Art. 1.348 – Compete ao síndico:
§ 1º – Poderá a assembléia investir outra pessoa, em lugar do síndico, em poderes de representação.
§ 2º – O síndico pode transferir a outrem, total ou parcialmente, os poderes de representação ou as funções administrativas, mediante aprovação da assembléia, salvo disposição em contrário da convenção.
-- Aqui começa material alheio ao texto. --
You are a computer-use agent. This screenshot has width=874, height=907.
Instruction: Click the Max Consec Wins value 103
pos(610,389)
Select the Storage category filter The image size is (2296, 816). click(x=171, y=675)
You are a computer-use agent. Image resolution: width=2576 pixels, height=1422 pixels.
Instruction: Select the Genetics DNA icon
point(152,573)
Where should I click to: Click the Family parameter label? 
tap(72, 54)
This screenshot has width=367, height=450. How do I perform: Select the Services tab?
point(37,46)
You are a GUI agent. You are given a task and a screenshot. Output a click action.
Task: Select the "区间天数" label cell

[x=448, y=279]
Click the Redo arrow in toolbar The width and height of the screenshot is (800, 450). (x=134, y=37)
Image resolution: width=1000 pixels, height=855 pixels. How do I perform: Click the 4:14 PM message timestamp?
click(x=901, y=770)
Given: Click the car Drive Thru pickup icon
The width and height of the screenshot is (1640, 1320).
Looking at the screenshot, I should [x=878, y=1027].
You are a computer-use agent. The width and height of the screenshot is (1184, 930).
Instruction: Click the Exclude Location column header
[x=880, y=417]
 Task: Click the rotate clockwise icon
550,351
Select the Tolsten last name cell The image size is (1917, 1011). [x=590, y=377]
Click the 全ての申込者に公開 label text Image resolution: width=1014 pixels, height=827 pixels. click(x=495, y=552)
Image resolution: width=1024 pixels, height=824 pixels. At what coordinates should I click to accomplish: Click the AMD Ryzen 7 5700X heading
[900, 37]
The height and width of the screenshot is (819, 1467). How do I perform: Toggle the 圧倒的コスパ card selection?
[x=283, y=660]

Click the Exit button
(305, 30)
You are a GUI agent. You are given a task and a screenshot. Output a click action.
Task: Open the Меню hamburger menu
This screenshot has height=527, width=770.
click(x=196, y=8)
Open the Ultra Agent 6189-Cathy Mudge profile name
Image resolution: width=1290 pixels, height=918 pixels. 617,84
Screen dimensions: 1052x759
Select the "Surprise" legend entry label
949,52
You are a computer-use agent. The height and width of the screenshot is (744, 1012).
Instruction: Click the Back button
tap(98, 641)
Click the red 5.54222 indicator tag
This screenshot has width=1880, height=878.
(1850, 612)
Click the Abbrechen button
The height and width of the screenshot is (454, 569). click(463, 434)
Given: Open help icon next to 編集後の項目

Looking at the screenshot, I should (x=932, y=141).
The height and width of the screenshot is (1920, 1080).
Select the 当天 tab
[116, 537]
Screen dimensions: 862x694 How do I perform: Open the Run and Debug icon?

I – convocar a assembléia dos condôminos;
II – representar, ativa e passivamente, o condomínio, praticando, em juízo ou fora dele, os atos necessários à defesa dos interesses comuns;
III – dar imediato conhecimento à assembléia da existência de procedimento judicial ou administrativo, de interesse do condomínio;
IV – cumprir e fazer cumprir a convenção, o regimento interno e as determinações da assembléia;
IX – realizar o seguro da edificação.
V – diligenciar a conservação e a guarda das partes comuns e zelar pela prestação dos serviços que interessem aos possuidores;
VI – elaborar o orçamento da receita e da despesa relativa a cada ano;
VII – cobrar dos condôminos as suas contribuições, bem como impor e cobrar as multas devidas;
VIII – prestar contas à assembléia, anualmente e quando exigidas;Lei 10.406/2002 – Acesso em 02/03/2026
O Art. 1.348 do Código Civil de 2002 delineia as competências do síndico, figura central na administração de condomínios edilícios. Este dispositivo legal é fundamental para a organização e o funcionamento da vida condominial, estabelecendo um rol de atribuições que vão desde a convocação de assembleias (inciso I) até a realização do seguro da edificação (inciso IX). A representação ativa e passiva do condomínio, em juízo ou fora dele (inciso II), é uma das prerrogativas mais significativas, conferindo ao síndico a legitimidade para defender os interesses comuns.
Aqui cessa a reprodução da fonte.